August 22, 2013

Los Últimos Días (2013)

"2013. A mysterious epidemic spreads across the planet. Humanity develops an irrational fear of open spaces that causes instant death. Soon, the world population is trapped inside buildings."

It's taken me almost a week to get through this Spanish sci-fi adventure, but don't let that put you off because it's not a bad one! For a number of reasons in real life including the heat and babysitting someone else's three cats, I just couldn't get into this movie as much as I wanted to.

Having finished it only a few minutes ago, I don't think we have a classic here, but "Los Últimos Días" (which you don't need to be an Einstein to translate as "The Last Days") is another competent apocalyptic fantasy from David and Àlex Pastor. As a similarly themed but totally unrelated follow-up to "Carriers" (2009), the generic plot is, once again, more concerned with separations and reunions than anything too cerebral, although if you like this subgenre as much as I do, you'll be pleased with it overall.

Starring Quim Gutiérrez (yes, that really is his name!) as Marc Delgado, and José Coronado from "The Body" (2012) as Enrique his companion, "Los Últimos Días" is nicely acted but very reminiscent of "The Happening" (2008) at times. With no reason given (but some ecological ones suggested along the way) for why the world's human population has started to drop dead from agoraphobia, our heroes' quest isn't for answers or a cure however, but mainly to reunite Marc with his girlfriend Julia.

Rather than being sci-fi per se, the story is set in the present and plays out as a kind of one-sided ancient Greek novel with various problems for the protagonists to overcome. Despite frequent flashbacks, the focus is on the male-bonding between Marc and Enrique in ways which shamelessly homage "The Edge" (1997) while being completely different in intention. I'm not going to spoil it for you, but one scene and its aftermath is a very recognisable borrowing.
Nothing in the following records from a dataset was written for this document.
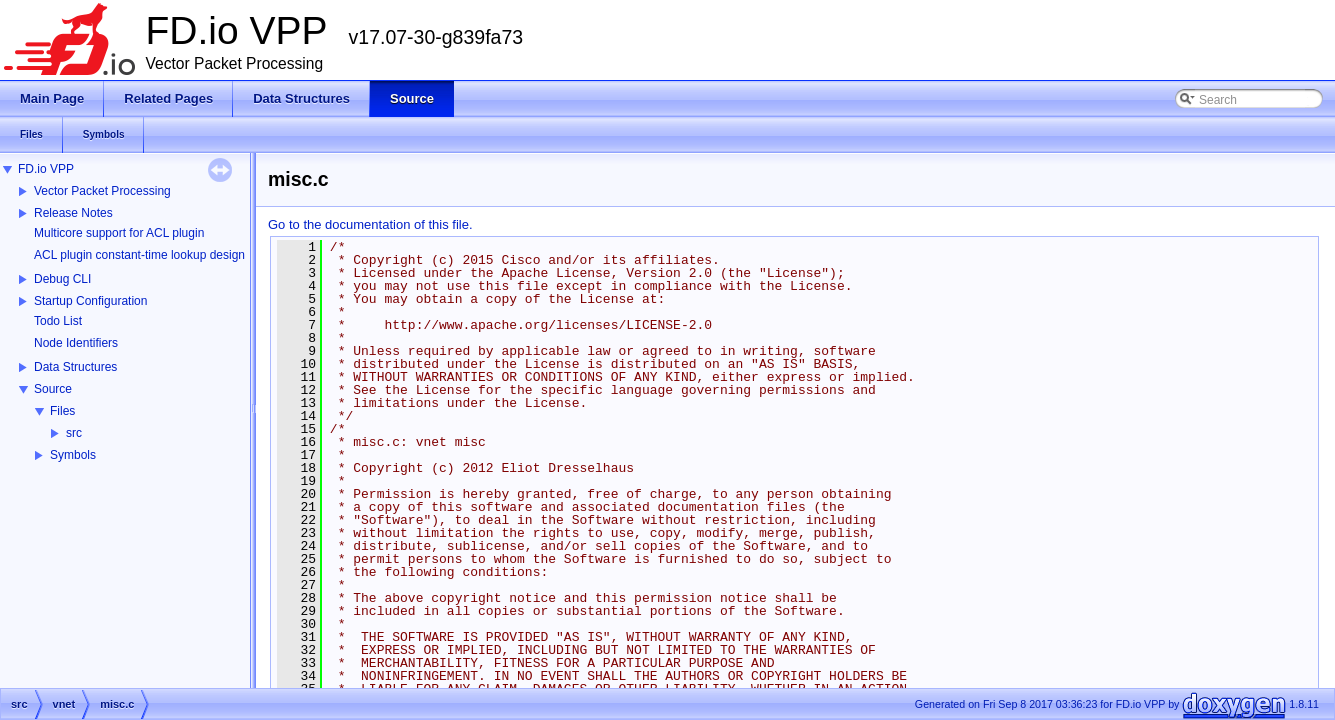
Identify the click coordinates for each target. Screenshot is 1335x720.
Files (62, 411)
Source (53, 389)
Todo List (58, 321)
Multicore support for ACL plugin (119, 233)
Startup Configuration (90, 301)
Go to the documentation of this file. (370, 224)
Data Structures (75, 367)
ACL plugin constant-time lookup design (139, 255)
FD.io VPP (46, 169)
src (74, 433)
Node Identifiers (76, 343)
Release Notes (73, 213)
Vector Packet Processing (102, 191)
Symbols (73, 455)
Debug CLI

To offset the clichéd sausagefest, female eyecandy is mostly provided by gorgeous Marta Etura from "Sleep Tight" (2011) as Julia. Unfortunately, she has very little screen time compared to the importance of her character. To compensate, the two or three fans of "[REC]³ Génesis" (2012) will be pleased to see Leticia Dolera as Julia's friend Andrea, especially as she briefly gets to kick ass again!

Beards are very popular in Spain.

The rest of the cast is comprised of Spanish TV actors (mostly from soaps and miniseries) which is de rigueur with these Barcelona-based productions. Spain is now as guilty of overusing their limited supply of actors and actresses as much as Australia, but I'm willing to let that slide. I've recently become very biased in favour of Spanish movies due to their consistently beautiful cinematography and solid characterisation which makes everything in modern American movies look cheap, soulless and amateur.

As most of the claustrophic action takes place in tunnels, sewers, and stairwells, the balance between unrealistic sources of light and being too dark to see what's going on is handled perfectly. There's none of the Zippo lighter being able to illuminate a whole room nonsense here, and bless them, our heroes even mention that trope and find an inventive way around it! There's not a great deal of humour, but there's a lot of such wittiness in the dialogue if you're open to it.

The make-up/wardrobe crew are also to be congratulated for making Marc and Enrique look progressively and realistically filthier. That's the thing here though; there's so much realism that the ridiculousness of their situation can almost be forgotten. Further attention to detail in the set dressing certainly helps to make everything more epic, and it's only a couple of CGI-enhanced views of the city outside which ever give away the modest, non-Hollywood budget.

Inevitably, for all of its good points, "Los Últimos Días" is still not without a few lapses in logic and some blatant contrivances, but it's very easy to willingly suspend your disbelief and just enjoy the ride. Thus, I have no problem with recommending "Los Últimos Días" as a rental or even a purchase once it gets an official US release. At the moment, the only version available is an overpriced Blu-ray import, so you may want to wait for a while.